Davis himself sounds pretty “meh” to me. There are shades of Sam Hunt in his voice (although his delivery is more traditional than Hunt’s talk-singing approach), and his flow on the faster lyrics is impressive, but otherwise his sound is pretty unexceptional. His biggest flaw is his lack of vocal charisma: Unlike Owen, Davis is just not terribly believable is the narrator’s role here. While that mostly works in Davis’s favor on this track (he doesn’t come across quite as sleazy as Owen did), when he drops a line like “I’m sorry if I’m overstepping boundaries,” you don’t buy his apology at all.
And then we get to the writing, and it’s beyond terrible. At its core, the song is a copy of “If He Ain’t Gonna Love You”: The narrator decides to hit on a girl who already has a boyfriend, saying to look him up if the relationship goes south. Here are my problems with the song.
- No consideration is ever given to the woman’s feelings and/or decision process. The narrator completely ignores the possibility that she’s “sippin’ white wine instead of whiskey” and being “a little more city” because that’s just what she wants to do, leaving the narrator looking shallow and self-serving. It reminds me a lot of Lee Brice’s clueless “That Don’t Sound Like You,” where the narrator just attributes any undesired changes to their girlfriend to the evil guy she’s with. Word to the wise, guys: The trend in country music right now is to give women more respect, not less.
- There’s no indication that the relationship the narrator is targeting is on the rocks. The only evidence offered by the narrator is that the guy isn’t looking at the woman enough and doesn’t sing along to her favorite song. It’s not enough to convince me that the woman needs to be saved from a bad relationship, and it makes the narrator come off like a slimy douchebag trying to break up a seemingly-solid relationship.
- The opening line “I ain’t heard you laugh like that in a long time” indicates that this is not a spur-of-the-moment outburst, but rather something the singer has been thinking about for a long time. It amps up the creepy factor and makes you wonder “Is this guy just stalking this girl hoping she sees the light and hooks up with him?”
- It’s a minor nit, but the made-up title/hook is confusing enough to ask Google what the heck it means (which failed, by the way).

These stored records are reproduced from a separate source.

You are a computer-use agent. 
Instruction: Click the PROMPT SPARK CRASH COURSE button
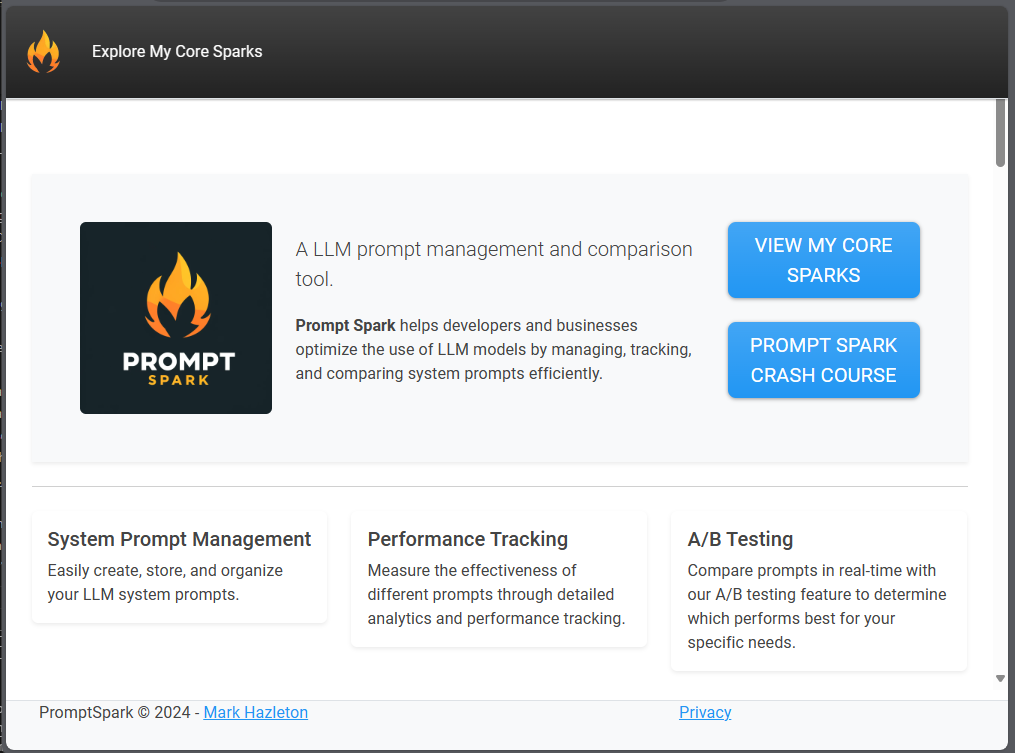coord(823,360)
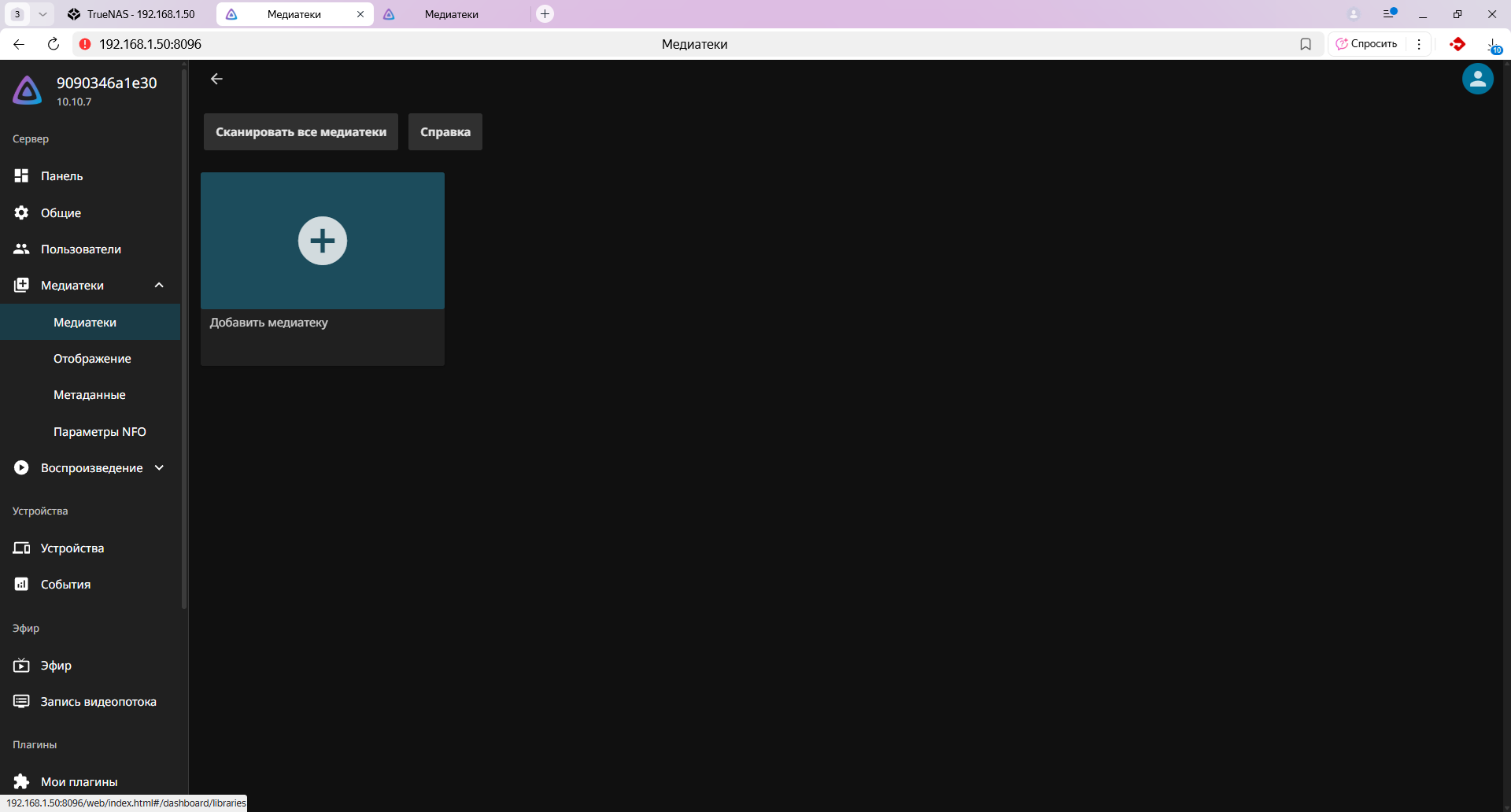Click the sidebar vertical scrollbar
Image resolution: width=1511 pixels, height=812 pixels.
(x=184, y=338)
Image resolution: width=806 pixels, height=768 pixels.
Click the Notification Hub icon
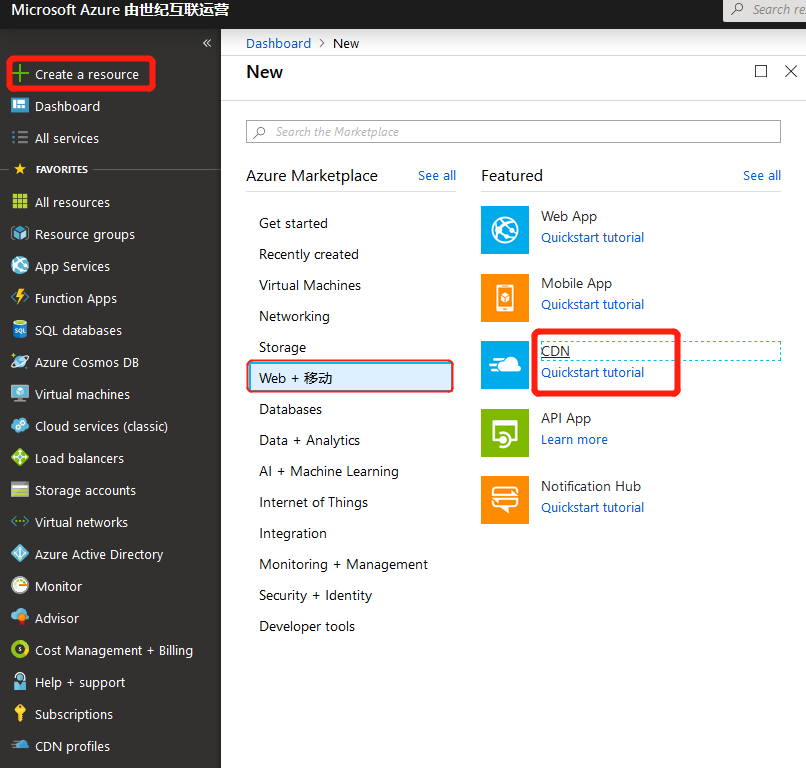[x=505, y=500]
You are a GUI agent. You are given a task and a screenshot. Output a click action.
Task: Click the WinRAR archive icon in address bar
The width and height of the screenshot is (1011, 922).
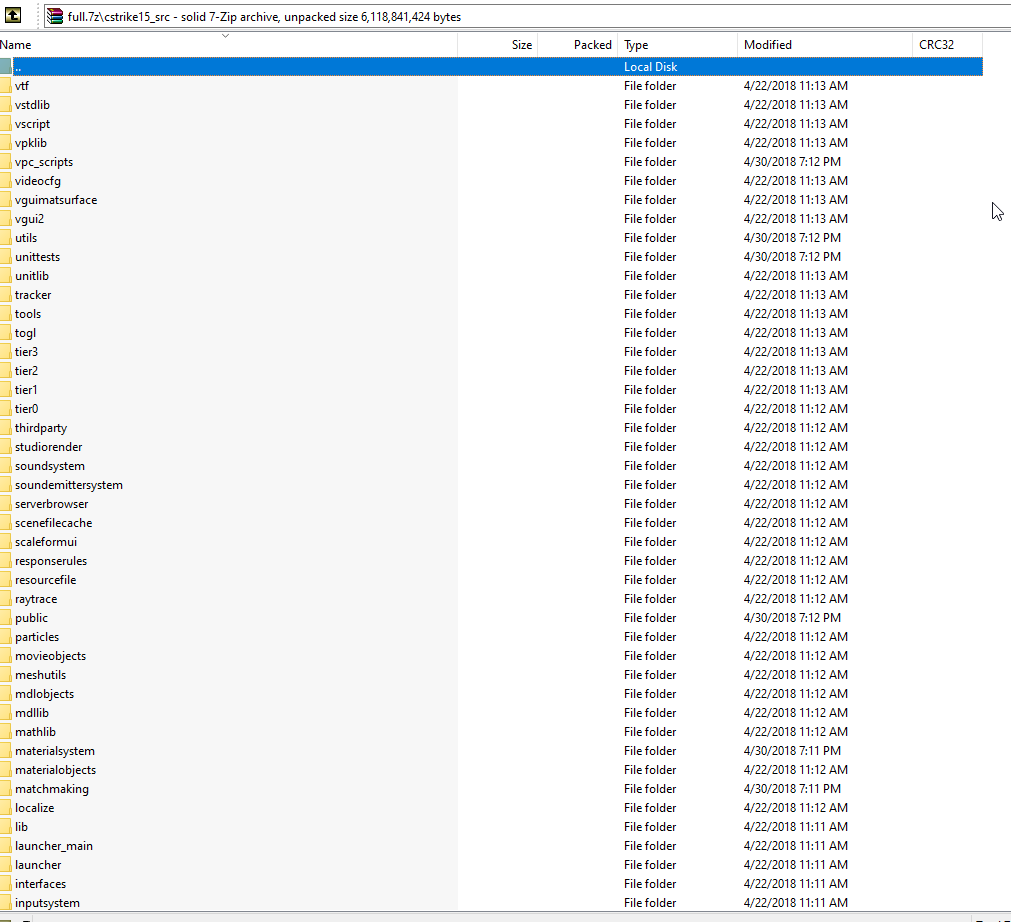56,16
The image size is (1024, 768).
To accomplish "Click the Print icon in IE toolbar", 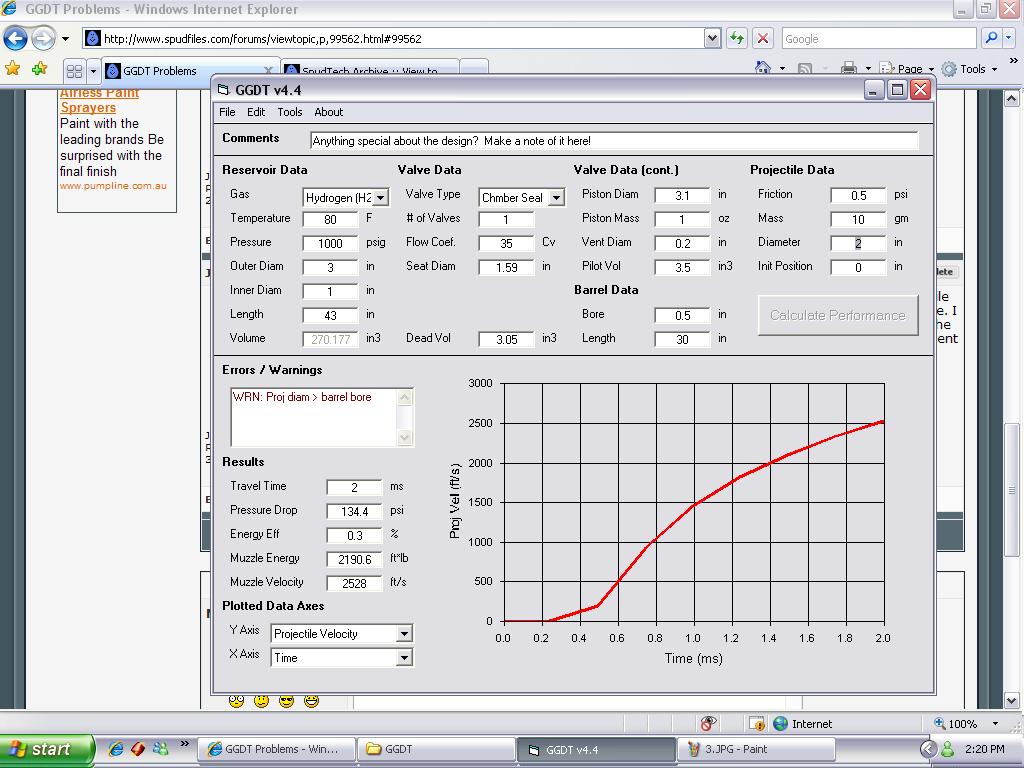I will (848, 68).
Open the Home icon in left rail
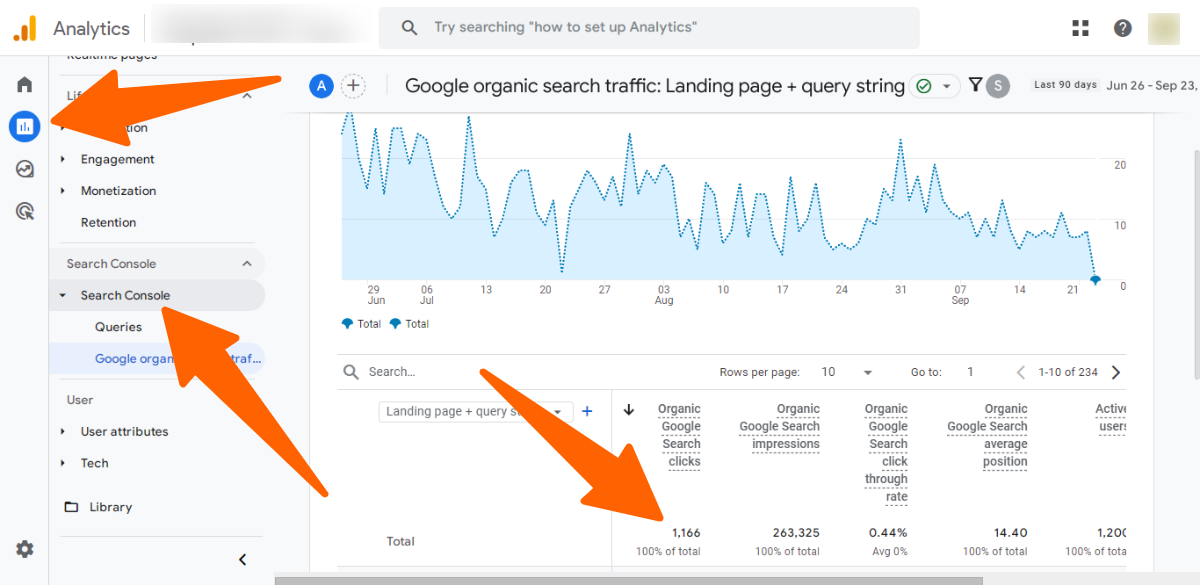Screen dimensions: 1200x585 tap(25, 85)
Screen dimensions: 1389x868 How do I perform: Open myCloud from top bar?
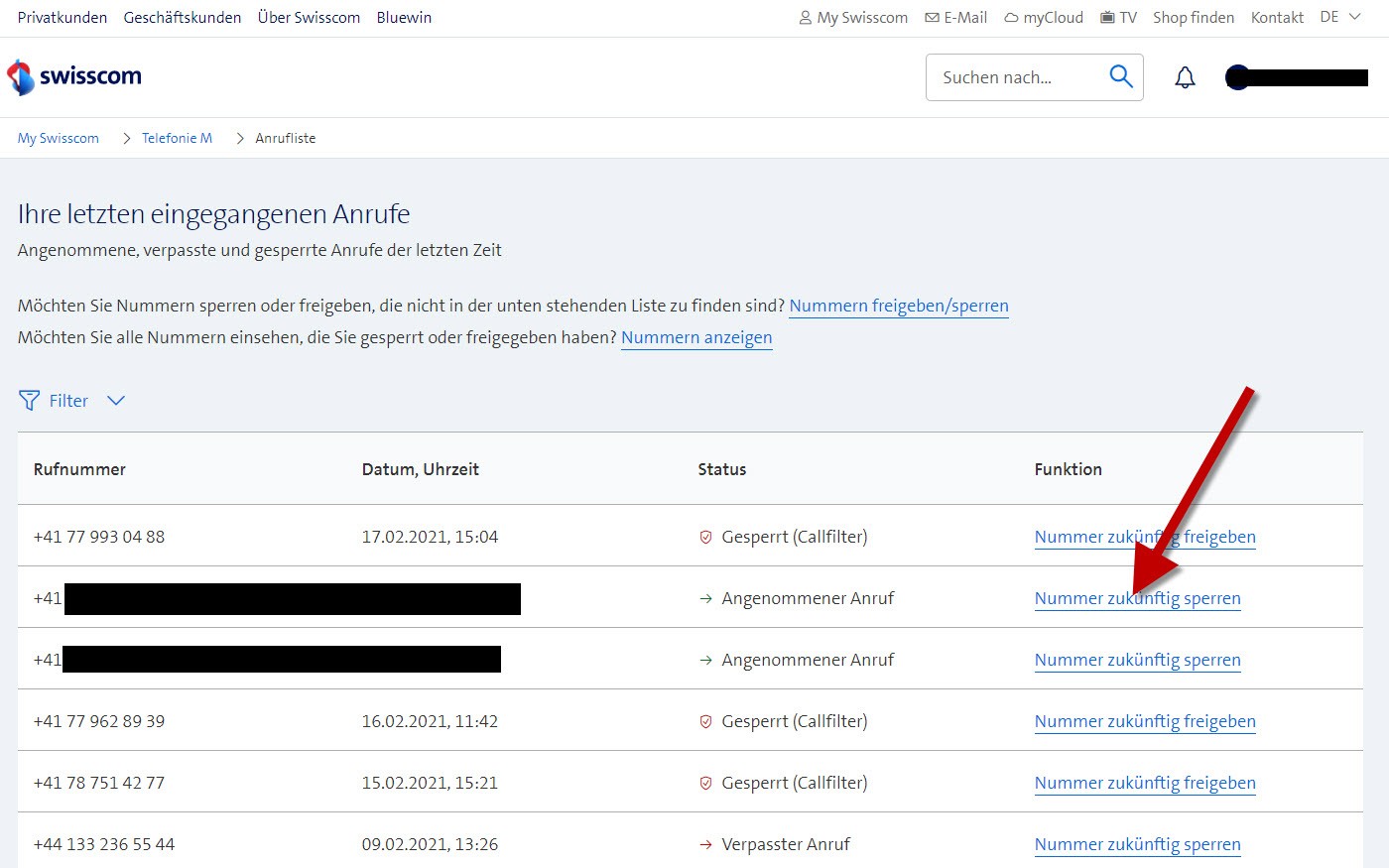click(x=1044, y=18)
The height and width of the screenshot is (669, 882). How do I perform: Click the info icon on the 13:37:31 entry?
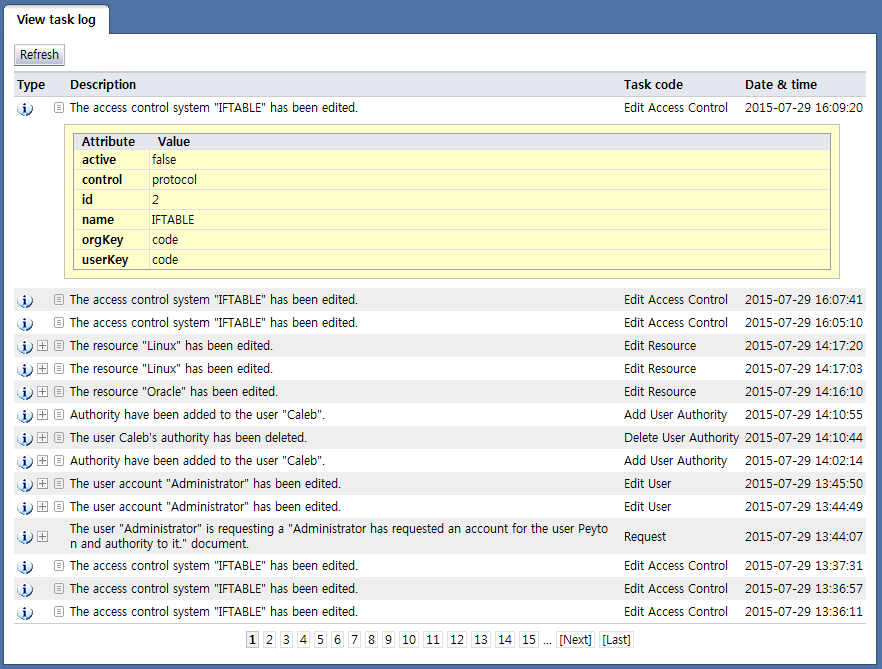25,565
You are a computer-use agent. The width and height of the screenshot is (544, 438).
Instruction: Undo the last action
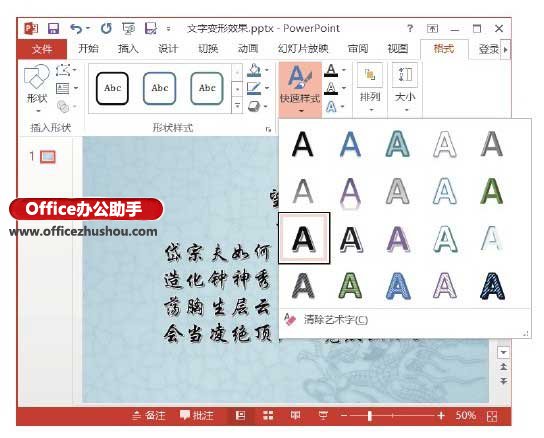[77, 28]
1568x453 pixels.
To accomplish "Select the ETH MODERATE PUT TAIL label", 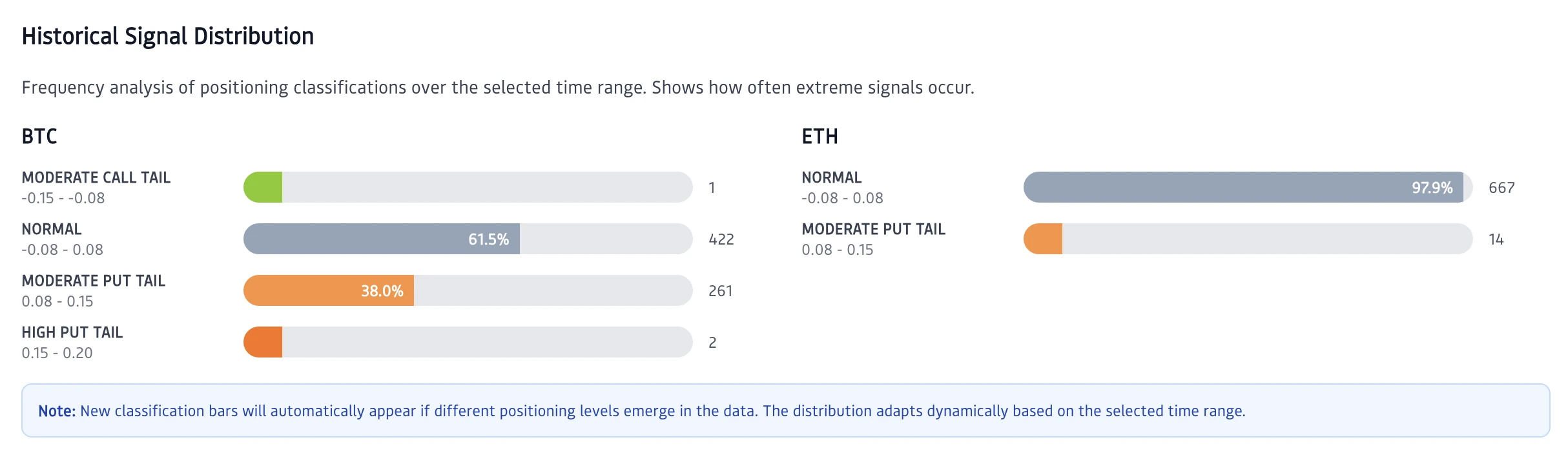I will click(873, 229).
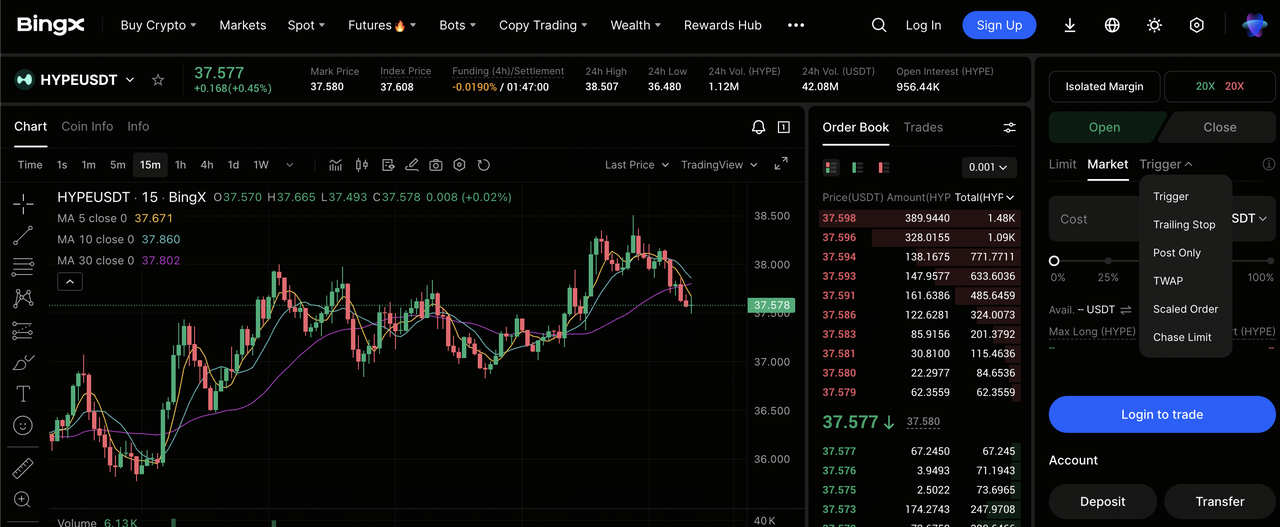Select the trend line drawing tool
This screenshot has width=1280, height=527.
coord(23,236)
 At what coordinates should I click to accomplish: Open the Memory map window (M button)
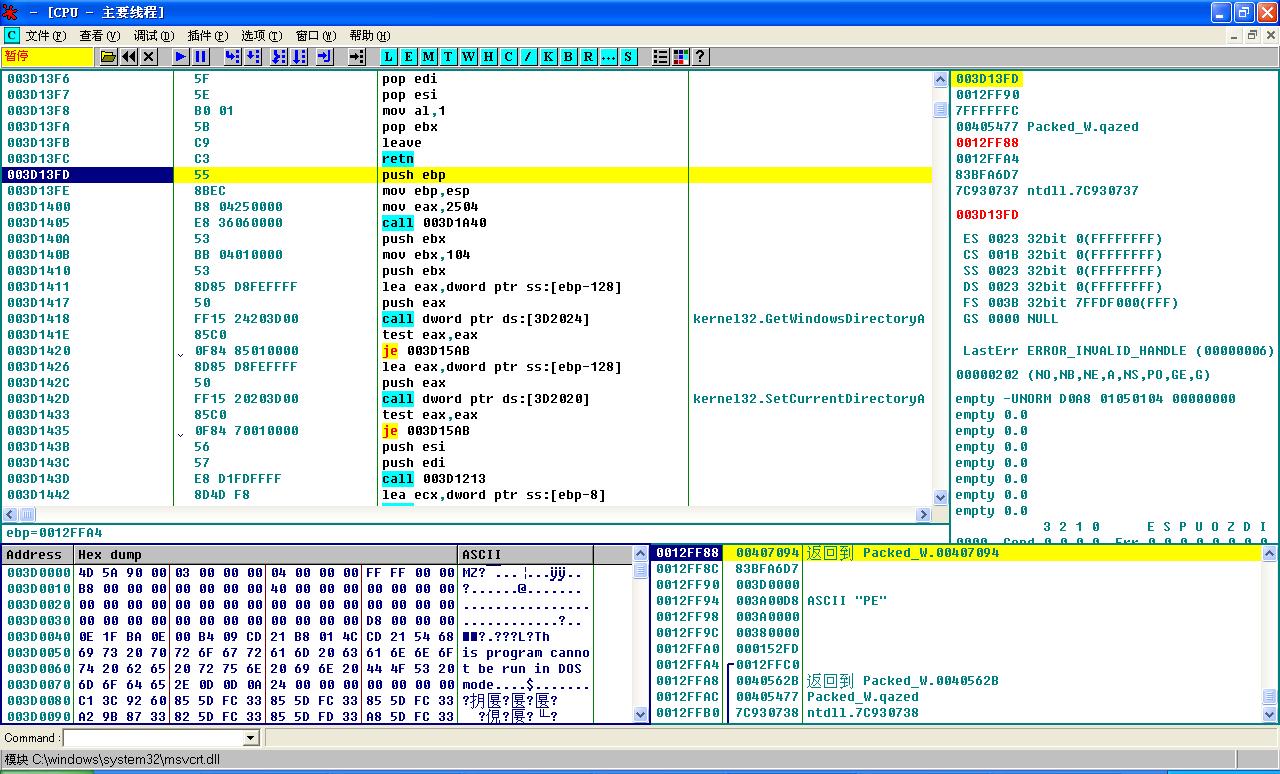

Encouraging people to dig deeper into this lyrical mess is not going to help matters.
There’s no blatant sexual innuendo here, but the Bro-Country undertones bleed through this song like a Sloppy Joe overflows its bun. Pair all of this with Davis’s inability to elevate the concept to something respectable, and you’ve got a narrator who comes off as creepy, selfish, and unsympathetic (not to mention unoriginal), and that’s a really bad look for a singer, especially on a debut single.
Quite frankly, “Singles You Up” has no business being on country radio in 2017. With its overly-modern production, Bro-Country attitude, and unremarkable vocal performance, the label should have voted this one down and told Jordan Davis “Try again, dude.” I wouldn’t rank it ahead of “If He Ain’t Gonna Love You” in terms of outright awfulness, but it deserves a place right next to it in Kyle’s Country Music Hall of Infamy.
Rating: 2/10. Avoid this like the plague.